Artículo 56

AutorJoaquín Rams Albesa
Cargo del AutorCatedrático de Derecho Civil
  1. INTRODUCCIÓN

    La Ley parte de la convicción de que es suficiente, para fijar la disciplina de los derechos de explotación post venta, y respecto del objeto transmitido, con mantener que la venta de la obra o de una copia consideradas en sí mismas no supone transferencia alguna de los derechos patrimoniales de autor sobre ellas y, en consecuencia, no habilita al ad-quirente para ejercitar actividad alguna que suponga explotación patrimonial o actos equiparables a ella, pues la explotación, como tal (con el matiz que el número 2 de este precepto aporta sobre la exposición pública), queda reservada, en principio y en exclusiva, en favor del autor.

    El precepto, como puede apreciarse, tiene que ver con la rúbrica del capítulo del que forma parte, pero muy poco con la orientación general del mismo, encierra más una proposición que una verdadera disposición general, seguida de una excepción referente a los derechos de explotación sobre obra plástica original; pero lo cierto es que resulta insuficiente para construir a partir de él un esbozo mínimo de la disciplina de los derechos de los adquirentes de obras intelectuales (originales o copias).
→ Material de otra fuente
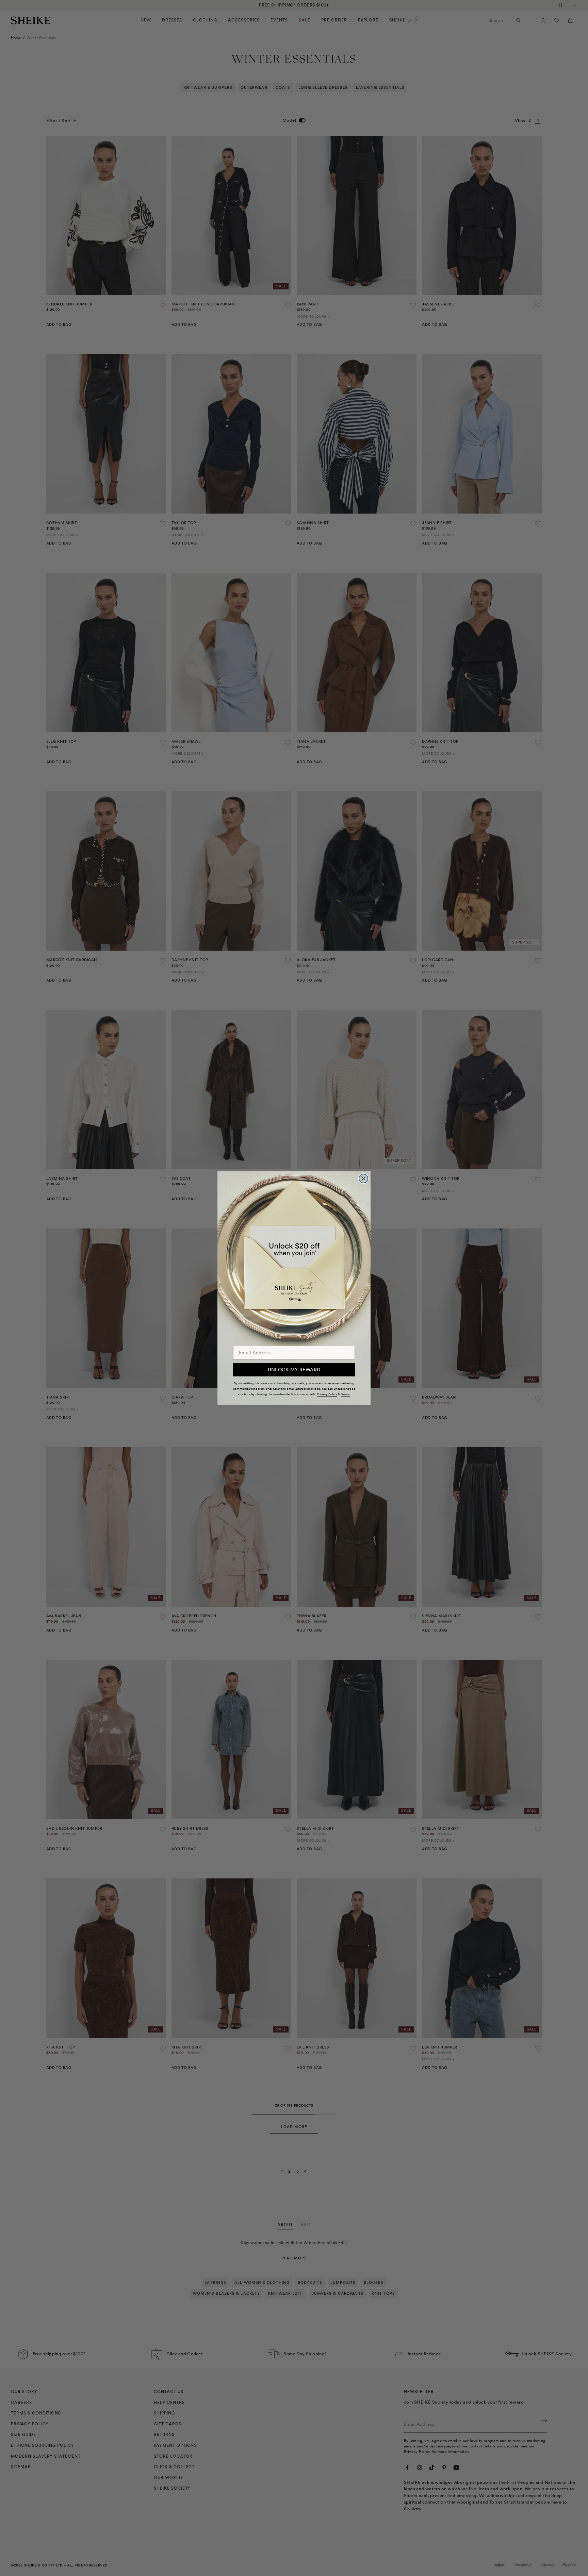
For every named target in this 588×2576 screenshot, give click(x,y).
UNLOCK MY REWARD (294, 1369)
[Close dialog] (363, 1178)
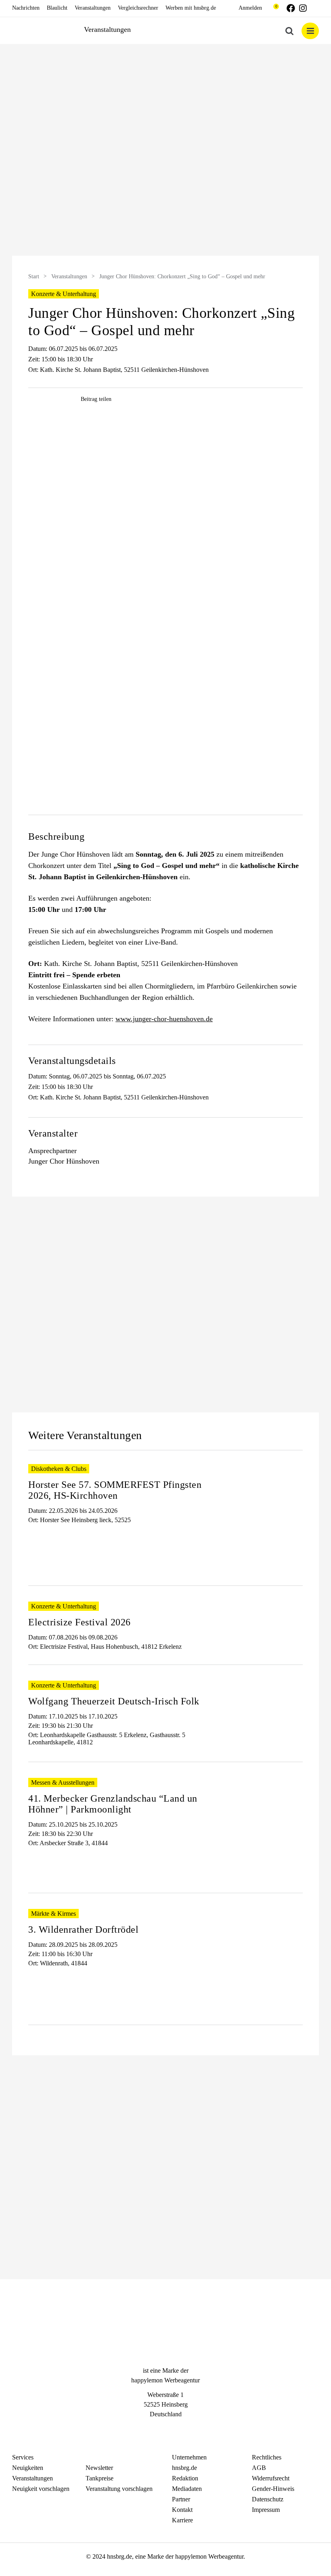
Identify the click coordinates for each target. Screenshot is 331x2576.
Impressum (266, 2509)
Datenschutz (267, 2499)
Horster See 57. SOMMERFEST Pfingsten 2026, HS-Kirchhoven (114, 1490)
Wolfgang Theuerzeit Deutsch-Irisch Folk (113, 1701)
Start (33, 276)
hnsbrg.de (184, 2467)
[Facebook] (151, 2429)
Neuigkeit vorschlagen (40, 2488)
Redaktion (185, 2478)
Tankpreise (99, 2478)
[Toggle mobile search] (289, 31)
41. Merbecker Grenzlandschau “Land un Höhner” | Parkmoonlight (112, 1804)
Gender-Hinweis (273, 2488)
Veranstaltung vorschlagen (119, 2488)
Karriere (182, 2520)
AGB (259, 2467)
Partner (181, 2499)
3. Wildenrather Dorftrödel (83, 1929)
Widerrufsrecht (270, 2478)
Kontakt (182, 2509)
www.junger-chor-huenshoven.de (164, 1019)
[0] (272, 8)
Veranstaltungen (69, 276)
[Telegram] (180, 2429)
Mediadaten (187, 2488)
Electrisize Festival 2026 (79, 1622)
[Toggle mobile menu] (310, 31)
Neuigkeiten (27, 2467)
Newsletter (99, 2467)
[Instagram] (165, 2429)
Una regla general hubiera tenido mucho mejor acomodo técnico si se hubiera incorporado, como párrafo específico, en el artículo 19 de la Ley, y la excepción, contenida en el artículo 56, 2, como matización al artículo 20, 2, g), de la misma.
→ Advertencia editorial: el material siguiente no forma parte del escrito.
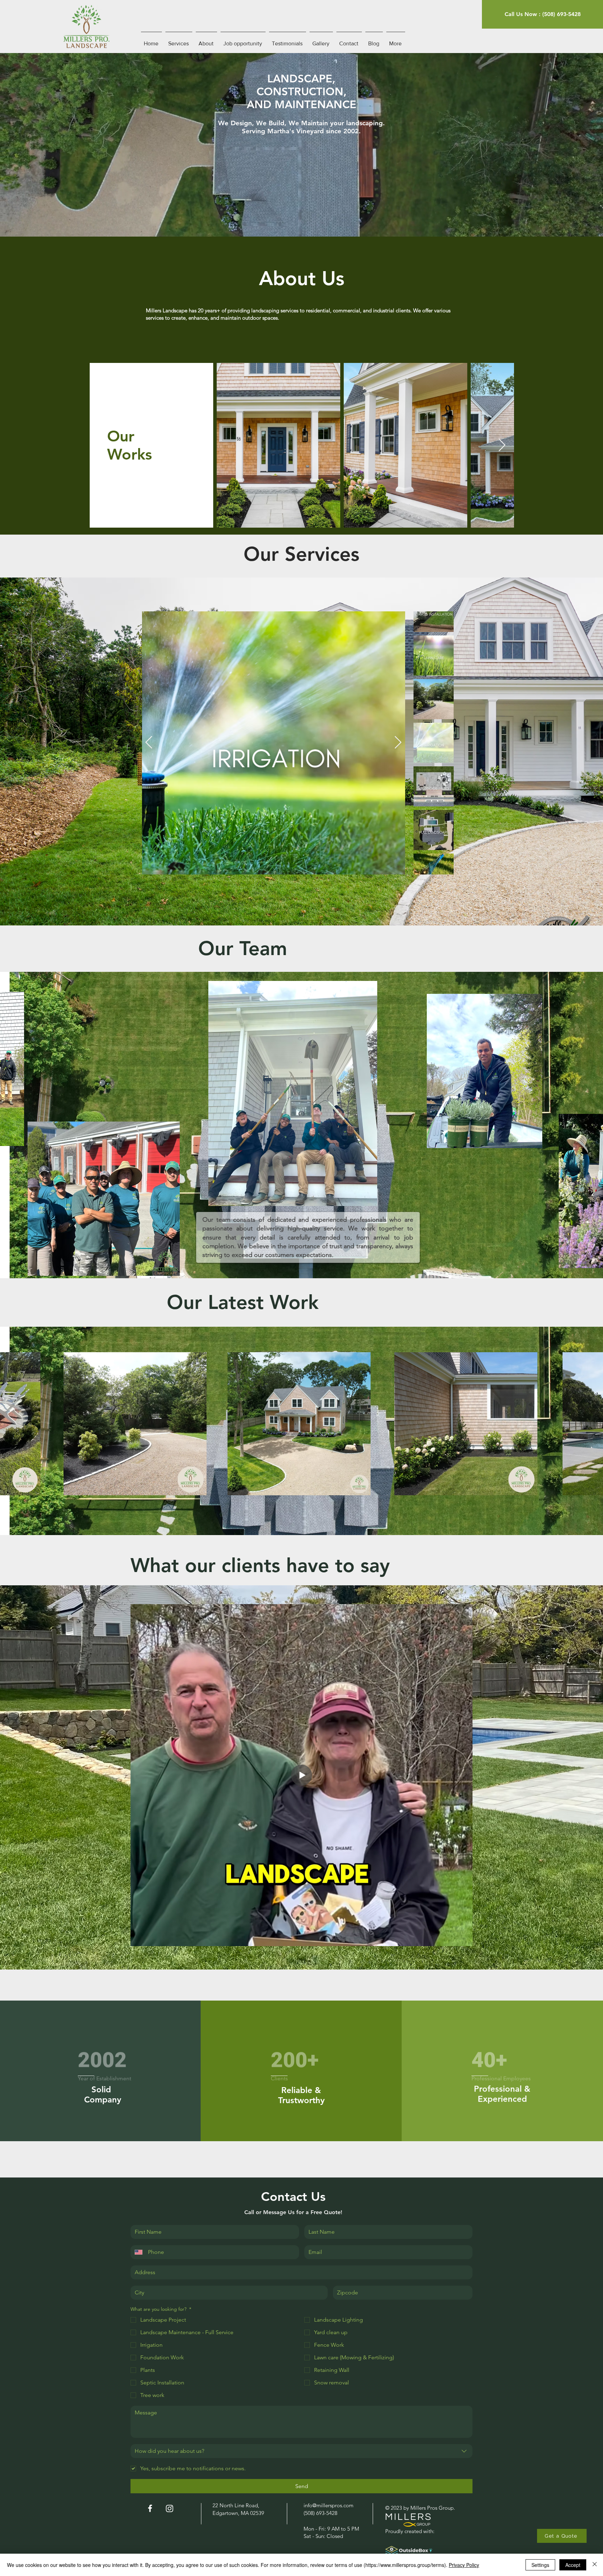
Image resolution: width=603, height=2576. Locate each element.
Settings (540, 2564)
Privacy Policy (464, 2564)
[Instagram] (169, 2508)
    La Ley, tan proclive a descender al detalle y a servirse de la nimiedad reglamentaria, rehuye aquí el tratamiento de la propiedad de las copias de obra intelectual, en general, y de las obras plásticas, en particular; aunque esto puede decirse, en cierto modo, de todo su texto. El precepto se manifiesta como si la disciplina pensada para las obras literarias y musicales fuera enteramente aplicable, a lo más con alguna acomodación menor, a la creación, protección, ejercicio de derechos y transmisión de obras plásticas, cuando sabemos muy bien que no es así.
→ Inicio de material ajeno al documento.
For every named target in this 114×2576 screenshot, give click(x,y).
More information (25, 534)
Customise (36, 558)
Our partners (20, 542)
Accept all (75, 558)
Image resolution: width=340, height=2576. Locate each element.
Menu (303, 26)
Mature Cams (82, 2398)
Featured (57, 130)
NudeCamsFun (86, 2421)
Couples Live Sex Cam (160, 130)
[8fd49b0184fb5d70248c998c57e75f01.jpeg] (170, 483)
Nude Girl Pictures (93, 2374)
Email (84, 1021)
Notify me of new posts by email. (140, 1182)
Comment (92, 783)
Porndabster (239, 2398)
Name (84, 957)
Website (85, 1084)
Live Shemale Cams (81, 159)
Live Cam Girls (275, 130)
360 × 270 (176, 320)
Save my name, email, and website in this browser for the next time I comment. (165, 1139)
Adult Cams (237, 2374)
    La identidad entre uno y otro tipo de propiedades se limita y agota en el fundamento primero de orden ético que da lugar a la protección; a partir de él la diversidad se manifiesta en todos los campos sometibles a estudio y regulación; ello hasta tal punto que, a mi juicio, la aplicación analógica de las reglas propias de la propiedad literaria y musical a las obras plásticas, acaba por promover más problemas de inteligencia del fenómeno en sí que los que hipotéticamente pueden resolverse por tal vía generatriz de una disciplina aplicable a partir de la pura comparación.

    El legislador, por las razones que fueren, no se ha encarado con el hecho diferencial, a todas luces trascendente, que separa la creación plástica de la literaria y musical; en la primera la materia física juega un papel determinante, en modo alguno accesorio -como ocurre con la creación literaria y musical-; la creación plástica no puede explicarse de ningún modo a partir del argumento medieval y escolástico del corpus me-chanicum, que tampoco conviene consagrar argumentalmente para el resto de las creaciones intelectuales; materia e ingenio se funden en la obra plástica tan estrechamente que pueden resultar en algunos casos, bastantes de ellos, interdependientes para el resultado (1).

    La generalización de las soluciones, más o menos atinadas, que se predican para las propiedades literaria y musical a todas las producciones intelectuales, es especial por lo que se refiere a las obras plásticas, pone de manifiesto una importante insuficiencia de las normas o una clara inadecuación respecto del fenómeno que quieren regular y de la problemática que quieren resolver. Por ejemplo, los creadores de obras plásticas, rara vez han sido sometidos a censura o han sido perseguidos por sus ideas plasmadas (2); su pensamiento transmitido, aunque haya terciado en materias de política o religión, campos que siempre han preocupado lógicamente a los detentadores del poder, ha sido permitido o tolerado normalmente por razón de la singularidad de los destinatarios; por último, el elevado costo de la producción de originales ha concentrado el mercado en muy pocas manos y, por lo general, muy cercanas también a los detentadores del poder, o este mismo al que han servido de ordinario, aunque fuera a regañadientes.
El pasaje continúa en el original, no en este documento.